Why partition

Replication solves reads and availability; partitioning solves writes and storage. Once your data exceeds a single node's disk (~30 TB NVMe today) or your write rate exceeds a single leader (~50 k writes/sec for Postgres on a fat box), you must split. DDIA Ch.6 defines a partition as a subset of rows assigned to a node; in Cassandra it's a "ring segment", in DynamoDB it's a "partition", in MongoDB it's a "chunk". Same concept, different branding.

Source cross-reference

DDIA Ch.6 is the gold standard. Alex Xu V1 Ch.5 on consistent hashing is the interview-template version (virtual nodes, add/remove math). Acing SDI Ch.4 frames sharding as a scaling lever.

Range vs hash partitioning

Range: partition by key order, e.g. usernames A–E, F–J, .... Pro: range scans are cheap (SELECT ... WHERE user BETWEEN 'a' AND 'd'). Con: skew — sequential keys like timestamps hammer one partition. Used by HBase, BigTable, Spanner.

Hash: partition = hash(key) % N. Pro: uniform distribution. Con: range scans require scatter-gather. Used by Cassandra, DynamoDB, Redis Cluster.

Most real systems are hash-of-prefix, range-within: the partition key is hashed (to spread load), but the sort key within a partition is ordered (for efficient scans). DynamoDB's (PK, SK) design, Cassandra's (partition key, clustering key) — same idea.

DynamoDB item: PK = user#42, SK = ts#2026-04-16T10:00:00Z
  → partition chosen by hash(user#42)
  → within partition, items sorted by ts

Consistent hashing & virtual nodes

Naïve hash(key) % N breaks when N changes — all keys remap. Karger et al. 1997 consistent hashing places nodes on a hash ring; each key is assigned to the next node clockwise. Adding a node only takes 1/N of the keys from its neighbor.

flowchart LR
    subgraph Ring
      N1((Node A)) --> N2((Node B))
      N2 --> N3((Node C))
      N3 --> N4((Node D))
      N4 --> N1
    end
    K1[Key k1] -.-> N2
    K2[Key k2] -.-> N3

Problem: with N=5 nodes, variance in key distribution is ±O(1/√N) which is ~45% — ugly. Solution: virtual nodes (vnodes). Each physical node claims 100–256 positions on the ring; variance drops to ±5%. Cassandra defaults to 256 vnodes/node; DynamoDB hides it entirely.

Add-node math: with 256 vnodes × 10 nodes = 2560 tokens on the ring. Adding an 11th node steals 256 tokens (~10%) evenly from the other 10. Network traffic during rebalance: 10% of total dataset moved. For a 100 TB cluster that is 10 TB → at 1 GB/s sustained, ~3 hours. Throttle the rebalance or you will stomp foreground traffic.

Anti-pattern

Using hash(key) % N with N baked into client code. Scaling out requires rewriting every client. The 2010 reddit incident: migrating from mod-hashing to consistent hashing took months. Start with consistent hashing on day one.

Hot partitions

A celebrity Twitter user with 100 M followers, a viral URL in a short-link service, Black Friday top-SKU in e-commerce — any skewed workload concentrates on one partition. Symptoms: one node at 95% CPU, the rest idle; p99 latency explodes while p50 stays fine.

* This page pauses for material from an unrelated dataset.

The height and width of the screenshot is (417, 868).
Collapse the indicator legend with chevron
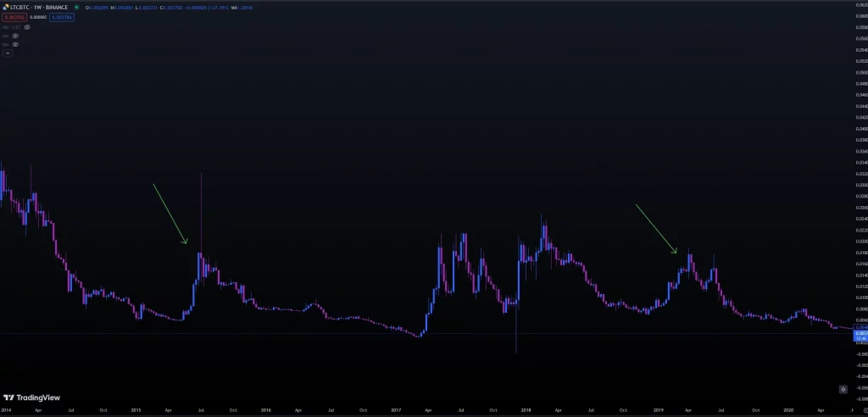coord(8,53)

Mitigations, in order of cost:

  • Cache the hot keys: Redis in front of the partition, TTL 1–60 s. Cheapest.
  • Write sharding: append a 2-digit random suffix to the partition key (celeb#42-07). Aggregate at read time. DynamoDB's recommended hot-partition pattern.
  • Split the partition: double-hash or adaptive splitting (DynamoDB auto-splits partitions past 3000 RCU/1000 WCU since 2018).
  • Dedicated shard: Twitter's "celebrity cluster" moves top-N accounts to a special pool with fan-out optimized for them.

OpenAI-specific

For prompt-caching or chat-history by user, the "power-user" tail is long: 1% of users drive 30% of tokens. Don't partition by user_id alone; prepend a bucket dimension ((user_id, day_bucket)) to spread the heaviest users across partitions.

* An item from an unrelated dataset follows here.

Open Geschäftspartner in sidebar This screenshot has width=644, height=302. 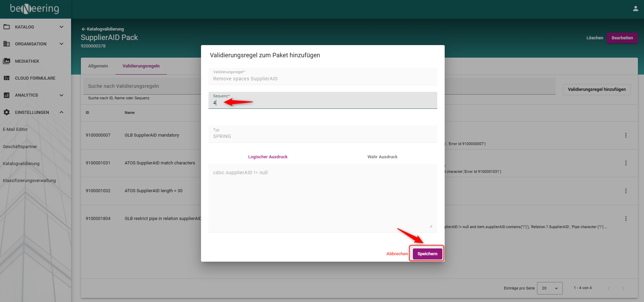coord(20,146)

Secondary indexes: local vs global

Primary partitioning is chosen by access pattern; secondary access (by a different column) needs an index. Two strategies (DDIA Ch.6):

  • Local (document-partitioned): every partition has its own index on its rows. Writes are cheap (local). Reads by secondary key must scatter-gather every partition. Used by Elasticsearch shards, MongoDB local indexes.
  • Global (term-partitioned): one index keyed by the secondary column, partitioned by that column's hash. Reads are single-partition. Writes to the base table now also hit a different partition (2PC or async). DynamoDB GSI is eventually consistent precisely because sync'ing is expensive.

Trade-off slogan: "Local indexes make writes cheap and reads expensive; global indexes do the opposite."

Rebalancing strategies

  • Fixed partitions: create 1000 partitions on day one across 10 nodes (100 each). Adding node 11 → move 1/11 of partitions to it. Elasticsearch, Riak. Must guess the high-water mark upfront.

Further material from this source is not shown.